中国市場やインド市場など、新興国ウイスキーにどんどん投資しているペルノ・リカールですが、存在感を強化しているのがアメリカンウイスキー市場です。
フランスの大手飲料会社ペルノ・リカール(Pernod Ricard)は、アメリカンウイスキー市場での地位をさらに強固にするため、新たにNorth American Distillers(NADL)というグローバルブランド会社を設立しました。
この新会社は、ジェファーソンズ(Jefferson’s)、TX、ラビットホール(Rabbit Hole)、スムースアンブラー(Smooth Ambler)、スクルーボール(Skrewball)などのアメリカンウイスキーブランドの世界的なマーケティング戦略と生産を担当します。
NADLの設立と目的
NADLの設立は、ペルノ・リカールがこれまでにアメリカンウイスキー市場で行ってきた投資の、次なるフェーズを意味します。
ペルノ・リカールは、アイリッシュウイスキー部門としてアイリッシュ・ディスティラーズ社や、スコッチウイスキー部門としてシーバス・ブラザーズ社を有しています。
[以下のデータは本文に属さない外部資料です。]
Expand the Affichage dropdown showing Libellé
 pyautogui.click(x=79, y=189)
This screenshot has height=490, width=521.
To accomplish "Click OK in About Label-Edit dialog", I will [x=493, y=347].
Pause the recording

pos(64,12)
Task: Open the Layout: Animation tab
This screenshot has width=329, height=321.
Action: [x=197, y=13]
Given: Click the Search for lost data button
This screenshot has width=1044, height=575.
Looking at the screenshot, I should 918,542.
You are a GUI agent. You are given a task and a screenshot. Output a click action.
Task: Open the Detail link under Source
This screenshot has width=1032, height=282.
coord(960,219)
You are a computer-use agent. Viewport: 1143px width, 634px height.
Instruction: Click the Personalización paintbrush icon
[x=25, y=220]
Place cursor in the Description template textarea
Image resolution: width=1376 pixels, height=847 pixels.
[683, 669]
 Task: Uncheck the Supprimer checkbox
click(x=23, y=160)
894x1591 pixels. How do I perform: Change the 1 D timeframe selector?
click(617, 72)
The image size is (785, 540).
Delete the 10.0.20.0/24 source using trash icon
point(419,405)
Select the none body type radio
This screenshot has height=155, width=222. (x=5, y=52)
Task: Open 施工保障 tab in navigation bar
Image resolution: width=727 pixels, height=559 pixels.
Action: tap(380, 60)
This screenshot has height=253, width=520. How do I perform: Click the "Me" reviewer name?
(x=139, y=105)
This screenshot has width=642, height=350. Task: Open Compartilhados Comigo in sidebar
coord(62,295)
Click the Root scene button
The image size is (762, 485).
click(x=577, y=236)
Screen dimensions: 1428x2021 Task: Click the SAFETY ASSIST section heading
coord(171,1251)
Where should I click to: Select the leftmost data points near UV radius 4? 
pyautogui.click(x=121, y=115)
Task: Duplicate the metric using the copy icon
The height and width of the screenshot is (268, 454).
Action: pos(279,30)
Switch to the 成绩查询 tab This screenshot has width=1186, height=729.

NADLもこれと同様の体制で運営される予定です。
これにより、アメリカンウイスキーのブランド力と市場シェアを一層強化する狙いがあります。
ペルノの精鋭チームがジョイン
NADLのCEOには、ペルノ・リカールで23年以上の経験を持つリチャード・ブラック氏が任命されました。
ブラック氏は、シーバス・ブラザーズやマーテルのグローバルマーケティングディレクターを務めた経験があり、その豊富な知識とリーダーシップを活かしてNADLを率います。
彼は、「アメリカンウイスキーはダイナミックなスピリッツカテゴリーであり、私たちのポートフォリオは将来の成長の計り知れない可能性を示している」と述べています。
ブラック氏を支えるチームには、ペルノ・リカール北米オペレーション担当の現シニア・ヴァイス・プレジデント、ピエール・ジョンクール氏と、ラビットホールウイスキーの創業者であるカヴェ・ザマニアン氏が含まれます。彼らの専門知識と経験が、NADLの成功を支える重要な要素となるでしょう。
ジェファーソンズの新しいカーボンニュートラル蒸溜所
NADLの優先事項の一つは、ケンタッキー州に建設中のジェファーソンズの新しいカーボンニュートラル・バーボン蒸溜所の開設です。
このプロジェクトには約2億5,000万米ドルが投資され、持続可能なウイスキー生産を目指しています。
新しい蒸溜所は、ペルノ・リカールの持続可能性へのコミットメントを示す重要な施設となります。
アメリカンウイスキー市場の成長と輸出
アメリカンウイスキーの輸出は近年急増しており、2023年には全米スピリッツ輸出の63%を占めるまでに成長しました。
特にEUへの輸出は、2021年の4億3,900万ドルから2023年には7億500万ドルに増加し、その結果、EUへのアメリカンウイスキー輸出が全体の50%を占めることとなりました。
こうした輸出の増加は、EUが2022年1月にアメリカンウイスキーに対する25%の報復関税を停止したことが大きな要因です。
この措置により、アメリカからEUへのウイスキー輸出は61%増加しました。2023年12月、EUは鋼鉄とアルミニウムの争いにおけるアメリカンウイスキーに対する関税の停止を2025年3月31日まで15ヶ月間継続すると発表しました。
しかし、恒久的な解決策が得られない場合、EUはアメリカンウイスキーに対して以前の25%から50%に引き上げるとしています。
ペルノ・リカールの持続可能な取り組み
ペルノ・リカールはアメリカンウイスキーだけでなく、他の分野でも持続可能な取り組みを進めています。
今年6月には、日本のジン「季の美」のために新しいカーボンニュートラルな蒸溜所の建設に2500万ユーロを投資し、生産能力を5倍に拡大しました。